Document excerpt:
Is a study older than 10 years? Then you need to consider whether the data and conclusion are still relevant in a contemporary social context, especially if it's a social science study (which are the ones I see most misinterpreted, which hurts my little sociology heart). A study on computer usage from 2010 is no longer relevant. It might draw a conclusion that you agree with and could've been accurate at the time, but the data is gonna be skewed because the way we interact with computers and the internet has changed a lot.
Is experimental design playing a role? An example I saw recently was someone presenting the data of a study on sexual deviance that asked participants to masturbate during the experiment as globally applicable. It's not - by asking subjects to perform a sexually deviant act as part of the study it selected for more deviant individuals. Social science experiments always have some level of self-selection (participants agreed to do our experiment), but consider how much of an impact it might have on the result. It can be so big the whole study is bullshit (like a certain study that asked the parents of trans teens about their transitions and recruited participants from a well-known transphobic forum), or just something to keep in mind (a lot of university studies will have a bias towards participants between 18-30 because they recruit a lot of students).

Job 1:
List every line in the records that contains the word "title".
Job 2:
Write what comes next in the passage on judging the relevance and design of studies, picking up after its final sentence.
The records bear no relation to the text.

[A data block]
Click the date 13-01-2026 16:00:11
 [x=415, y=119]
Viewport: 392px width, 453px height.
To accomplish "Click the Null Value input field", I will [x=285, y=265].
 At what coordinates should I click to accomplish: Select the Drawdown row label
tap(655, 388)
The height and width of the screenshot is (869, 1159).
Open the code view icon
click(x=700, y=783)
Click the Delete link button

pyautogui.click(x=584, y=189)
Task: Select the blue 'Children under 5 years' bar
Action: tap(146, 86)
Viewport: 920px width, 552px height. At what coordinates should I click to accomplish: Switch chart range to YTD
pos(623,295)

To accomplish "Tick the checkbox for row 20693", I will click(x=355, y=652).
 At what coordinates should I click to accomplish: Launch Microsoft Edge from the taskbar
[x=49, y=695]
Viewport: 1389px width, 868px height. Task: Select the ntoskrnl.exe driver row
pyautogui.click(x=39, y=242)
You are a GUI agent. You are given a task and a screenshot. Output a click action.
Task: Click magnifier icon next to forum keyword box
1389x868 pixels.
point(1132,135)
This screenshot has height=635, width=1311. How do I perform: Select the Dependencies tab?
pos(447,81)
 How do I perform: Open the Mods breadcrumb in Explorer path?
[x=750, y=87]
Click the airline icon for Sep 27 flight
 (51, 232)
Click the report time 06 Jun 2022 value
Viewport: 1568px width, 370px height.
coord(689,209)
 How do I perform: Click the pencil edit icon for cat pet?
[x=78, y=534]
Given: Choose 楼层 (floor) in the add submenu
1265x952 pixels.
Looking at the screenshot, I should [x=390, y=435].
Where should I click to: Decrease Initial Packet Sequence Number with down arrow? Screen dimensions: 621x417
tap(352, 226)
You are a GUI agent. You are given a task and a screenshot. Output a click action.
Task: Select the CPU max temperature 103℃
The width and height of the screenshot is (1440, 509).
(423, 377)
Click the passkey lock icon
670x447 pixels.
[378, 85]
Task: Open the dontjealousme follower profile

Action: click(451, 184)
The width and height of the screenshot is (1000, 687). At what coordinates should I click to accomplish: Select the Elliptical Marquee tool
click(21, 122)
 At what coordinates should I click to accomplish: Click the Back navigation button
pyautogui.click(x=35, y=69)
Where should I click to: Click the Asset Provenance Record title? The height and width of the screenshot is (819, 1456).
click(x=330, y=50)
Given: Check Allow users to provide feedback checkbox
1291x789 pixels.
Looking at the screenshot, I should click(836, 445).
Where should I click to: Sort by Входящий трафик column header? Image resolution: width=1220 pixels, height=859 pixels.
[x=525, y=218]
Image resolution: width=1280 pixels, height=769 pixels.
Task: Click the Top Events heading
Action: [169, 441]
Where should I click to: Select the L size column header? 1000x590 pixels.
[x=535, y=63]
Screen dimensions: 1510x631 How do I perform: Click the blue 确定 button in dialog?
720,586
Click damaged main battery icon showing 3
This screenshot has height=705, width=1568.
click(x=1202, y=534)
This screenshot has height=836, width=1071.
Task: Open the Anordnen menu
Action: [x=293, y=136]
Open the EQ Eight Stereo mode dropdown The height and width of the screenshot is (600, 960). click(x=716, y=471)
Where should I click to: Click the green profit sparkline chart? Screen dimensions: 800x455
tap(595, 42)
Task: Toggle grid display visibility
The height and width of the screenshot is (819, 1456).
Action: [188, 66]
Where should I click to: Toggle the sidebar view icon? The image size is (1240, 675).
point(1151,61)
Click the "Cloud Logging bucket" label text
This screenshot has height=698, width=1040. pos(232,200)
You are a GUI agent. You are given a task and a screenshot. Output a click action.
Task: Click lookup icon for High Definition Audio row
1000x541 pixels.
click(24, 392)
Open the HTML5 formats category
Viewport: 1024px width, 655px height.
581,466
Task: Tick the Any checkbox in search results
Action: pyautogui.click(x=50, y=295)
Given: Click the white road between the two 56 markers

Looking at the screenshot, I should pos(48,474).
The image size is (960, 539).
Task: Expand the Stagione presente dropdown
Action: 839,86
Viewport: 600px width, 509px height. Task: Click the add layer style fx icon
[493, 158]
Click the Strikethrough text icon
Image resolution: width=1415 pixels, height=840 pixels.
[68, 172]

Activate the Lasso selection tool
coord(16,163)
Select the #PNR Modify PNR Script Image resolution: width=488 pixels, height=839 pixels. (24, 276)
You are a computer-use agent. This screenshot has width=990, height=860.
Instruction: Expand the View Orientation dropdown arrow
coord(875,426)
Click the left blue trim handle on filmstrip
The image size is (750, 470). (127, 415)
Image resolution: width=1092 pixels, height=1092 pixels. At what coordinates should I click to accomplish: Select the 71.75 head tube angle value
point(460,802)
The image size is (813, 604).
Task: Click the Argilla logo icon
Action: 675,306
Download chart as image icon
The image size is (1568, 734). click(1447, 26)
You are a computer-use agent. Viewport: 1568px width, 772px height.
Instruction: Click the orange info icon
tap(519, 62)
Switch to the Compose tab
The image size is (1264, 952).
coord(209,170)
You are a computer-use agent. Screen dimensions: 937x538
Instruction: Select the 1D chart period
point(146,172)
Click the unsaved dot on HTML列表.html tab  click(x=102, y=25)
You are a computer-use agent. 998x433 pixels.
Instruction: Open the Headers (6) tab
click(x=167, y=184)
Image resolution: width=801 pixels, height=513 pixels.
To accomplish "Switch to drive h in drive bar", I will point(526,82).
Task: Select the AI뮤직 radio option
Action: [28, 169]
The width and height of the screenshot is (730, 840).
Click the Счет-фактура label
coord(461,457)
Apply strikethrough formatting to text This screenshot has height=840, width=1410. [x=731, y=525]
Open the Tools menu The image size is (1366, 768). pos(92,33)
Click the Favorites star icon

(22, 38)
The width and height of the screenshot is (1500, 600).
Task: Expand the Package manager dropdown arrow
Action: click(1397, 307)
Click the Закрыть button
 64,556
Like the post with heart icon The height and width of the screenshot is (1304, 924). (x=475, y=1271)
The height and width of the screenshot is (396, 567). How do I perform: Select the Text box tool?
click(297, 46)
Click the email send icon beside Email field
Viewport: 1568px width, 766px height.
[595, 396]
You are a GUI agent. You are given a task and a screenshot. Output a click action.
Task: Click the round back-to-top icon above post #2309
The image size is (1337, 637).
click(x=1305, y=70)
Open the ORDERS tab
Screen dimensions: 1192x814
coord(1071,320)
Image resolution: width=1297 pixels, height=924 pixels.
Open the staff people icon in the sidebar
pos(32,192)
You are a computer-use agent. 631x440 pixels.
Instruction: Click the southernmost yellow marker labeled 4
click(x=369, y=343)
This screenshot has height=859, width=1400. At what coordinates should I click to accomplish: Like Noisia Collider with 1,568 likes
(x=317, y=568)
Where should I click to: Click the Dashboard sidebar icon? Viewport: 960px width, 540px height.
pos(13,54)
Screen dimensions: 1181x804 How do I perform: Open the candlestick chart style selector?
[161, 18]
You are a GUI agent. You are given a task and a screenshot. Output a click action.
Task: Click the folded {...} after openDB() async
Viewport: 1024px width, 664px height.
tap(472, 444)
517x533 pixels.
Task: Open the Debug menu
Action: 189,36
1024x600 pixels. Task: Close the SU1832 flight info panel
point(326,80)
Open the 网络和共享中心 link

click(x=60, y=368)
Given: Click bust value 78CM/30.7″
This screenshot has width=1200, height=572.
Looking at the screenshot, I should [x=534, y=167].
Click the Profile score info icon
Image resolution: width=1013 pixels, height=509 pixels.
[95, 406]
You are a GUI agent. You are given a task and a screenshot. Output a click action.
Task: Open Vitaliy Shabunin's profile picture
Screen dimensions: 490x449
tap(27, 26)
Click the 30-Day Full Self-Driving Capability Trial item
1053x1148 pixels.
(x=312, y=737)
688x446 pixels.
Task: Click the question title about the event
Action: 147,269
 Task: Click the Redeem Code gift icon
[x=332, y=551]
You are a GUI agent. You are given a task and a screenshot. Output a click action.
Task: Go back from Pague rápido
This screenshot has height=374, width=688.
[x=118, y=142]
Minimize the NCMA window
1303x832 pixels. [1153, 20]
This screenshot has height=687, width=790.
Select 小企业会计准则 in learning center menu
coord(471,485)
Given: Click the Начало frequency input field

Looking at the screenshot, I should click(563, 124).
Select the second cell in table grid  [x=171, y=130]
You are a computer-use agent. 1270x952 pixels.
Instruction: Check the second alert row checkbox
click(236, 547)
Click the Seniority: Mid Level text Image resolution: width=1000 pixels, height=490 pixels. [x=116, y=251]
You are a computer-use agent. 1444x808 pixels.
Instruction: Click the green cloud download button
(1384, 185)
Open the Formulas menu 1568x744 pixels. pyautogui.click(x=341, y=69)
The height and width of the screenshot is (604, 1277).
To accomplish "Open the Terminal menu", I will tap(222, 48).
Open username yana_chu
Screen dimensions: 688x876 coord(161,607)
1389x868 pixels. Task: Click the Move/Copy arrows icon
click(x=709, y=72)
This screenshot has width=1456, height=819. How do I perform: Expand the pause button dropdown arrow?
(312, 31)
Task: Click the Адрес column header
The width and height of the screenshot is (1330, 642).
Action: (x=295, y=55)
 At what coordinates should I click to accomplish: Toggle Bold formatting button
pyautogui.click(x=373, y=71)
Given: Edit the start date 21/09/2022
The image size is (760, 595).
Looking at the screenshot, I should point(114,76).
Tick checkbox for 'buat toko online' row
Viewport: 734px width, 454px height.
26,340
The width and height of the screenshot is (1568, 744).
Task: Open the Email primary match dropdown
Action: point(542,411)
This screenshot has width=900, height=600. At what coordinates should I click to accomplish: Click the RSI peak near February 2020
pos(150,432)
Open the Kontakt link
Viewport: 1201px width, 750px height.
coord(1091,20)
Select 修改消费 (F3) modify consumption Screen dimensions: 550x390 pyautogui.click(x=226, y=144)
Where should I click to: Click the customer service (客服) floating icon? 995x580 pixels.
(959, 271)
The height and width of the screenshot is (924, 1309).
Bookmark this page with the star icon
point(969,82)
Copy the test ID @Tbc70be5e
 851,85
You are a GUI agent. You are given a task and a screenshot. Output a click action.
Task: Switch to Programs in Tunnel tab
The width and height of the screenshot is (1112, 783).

Written response 1:
Where should I click to: Click the Asset Provenance Record title? The height and width of the screenshot is (819, 1456).
Task: Click the question title about the event

Written response 2:
And as always check citations and check author affiliations. But remember citations vary by subject and are not always positive. Niche subjects will have small numbers of citations, and make sure most of the citations are positive and not "look at this bullshit".
You might also be able to find a review of the work on google scholar. These can help, but remember that the same critical lens needs to be applied to them as well.
Academia works because people pick apart each other's work. This does not need to be limited to people who are "qualified" to do so. You, dear reader, can and should read academic publications critically. No work is above criticism. If someone is acting like a work or a theorist or a researcher is above criticism they are either lying or didn't read carefully enough to spot the issue.